Premium
In‐Vitro Fertilization: A Neonatal Paediatrician's Perspective
Author(s) -
Doyle Lex W.
Publication year - 1990
Publication title -
australian and new zealand journal of obstetrics and gynaecology
Language(s) - English
Resource type - Journals
SCImago Journal Rank - 0.734
H-Index - 65
eISSN - 1479-828X
pISSN - 0004-8666
DOI - 10.1111/j.1479-828x.1990.tb03200.x
Subject(s) - medicine , caesarean section , obstetrics , intensive care , gestation , pediatrics , infant mortality , birth weight , audit , low birth weight , pregnancy , population , intensive care medicine , genetics , environmental health , management , economics , biology
EDITORIAL COMMENT: This thoughtful essay has no summary; we provide this comment to make sure readers do not miss the ‘conclusion’ or the important audit of the clinical results achieved at the Royal Women's Hospital Intensive Care nursery, 1986–1988. Neonatal paediatricians are not the only ones who question modern obstetric practice — there is often debate at stillbirth and neonatal death committees of the Consultative Council on Obstetric and Paediatric Mortality and Morbidity attended by the editor as to the wisdom of many Caesarean sections performed at or before 26 weeks' gestation because of severe preeclampsia or severe fetal compromise — unfortunately many of these women require a classical Caesarean section because the lower segment is poorly developed.

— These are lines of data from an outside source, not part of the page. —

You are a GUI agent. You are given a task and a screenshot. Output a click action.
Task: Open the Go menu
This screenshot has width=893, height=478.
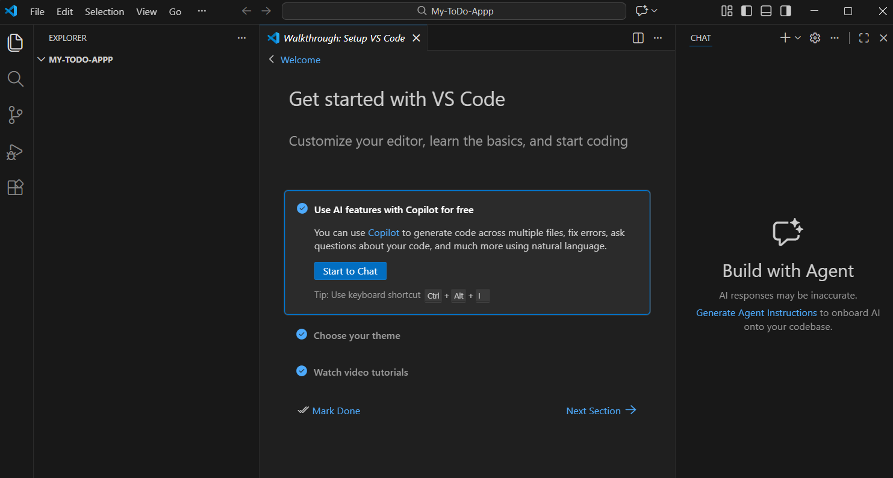[x=175, y=11]
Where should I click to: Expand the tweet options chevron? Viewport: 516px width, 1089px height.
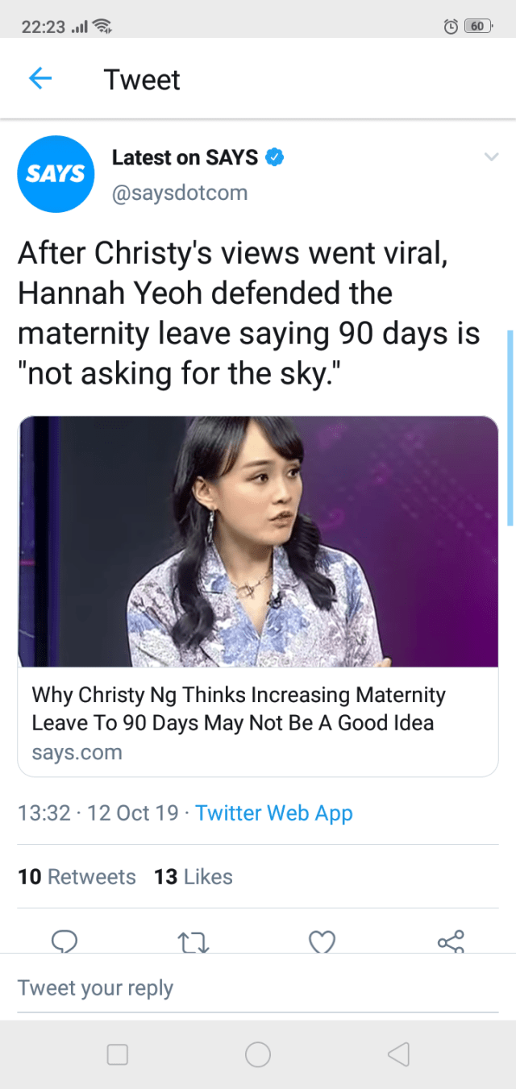pyautogui.click(x=490, y=157)

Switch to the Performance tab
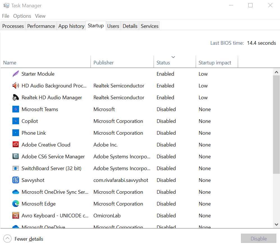click(41, 26)
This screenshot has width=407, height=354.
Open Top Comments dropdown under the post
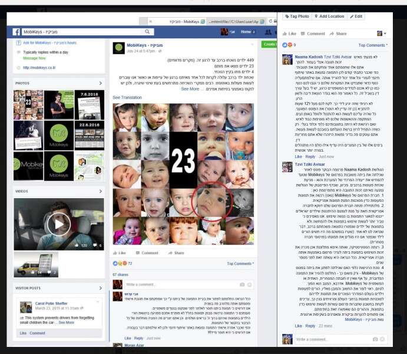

Of course there is no good news at mortality meetings and one must turn to the data from the perinatal units to see the overall survival rates for early deliveries. In Victoria in 1987, the perinatal mortality rate for infants with birth‐weight 500 g or above was 11.0 per 1,000 births (677 of 61,090), the neonatal death rate being 4.7per 1,000. However, the perinatal mortality rate was 738 per 1,000 births in the group of 294 infants with birth‐weight 500–999 g. In 1987 there were 46 deliveries by Caesarean section before 28 weeks' gestation and the results were 5 stillbirths, 14 neonatal deaths and 27 survivors. Results of intensive care of extremely low birth‐weight infants would suggest that the current Caesarean section rate in high risk pregnancies before 28 weeks' gestation should not be extended. One has only to read our newspapers to learn the problems of provision of resources for intensive care — individual parents and their paediatrician may press for increased availability of the new technology for any liveborn infant but there is a limit to what the State can afford — it could be argued that the neonatal intensive care facilities currently available in Australia are adequate.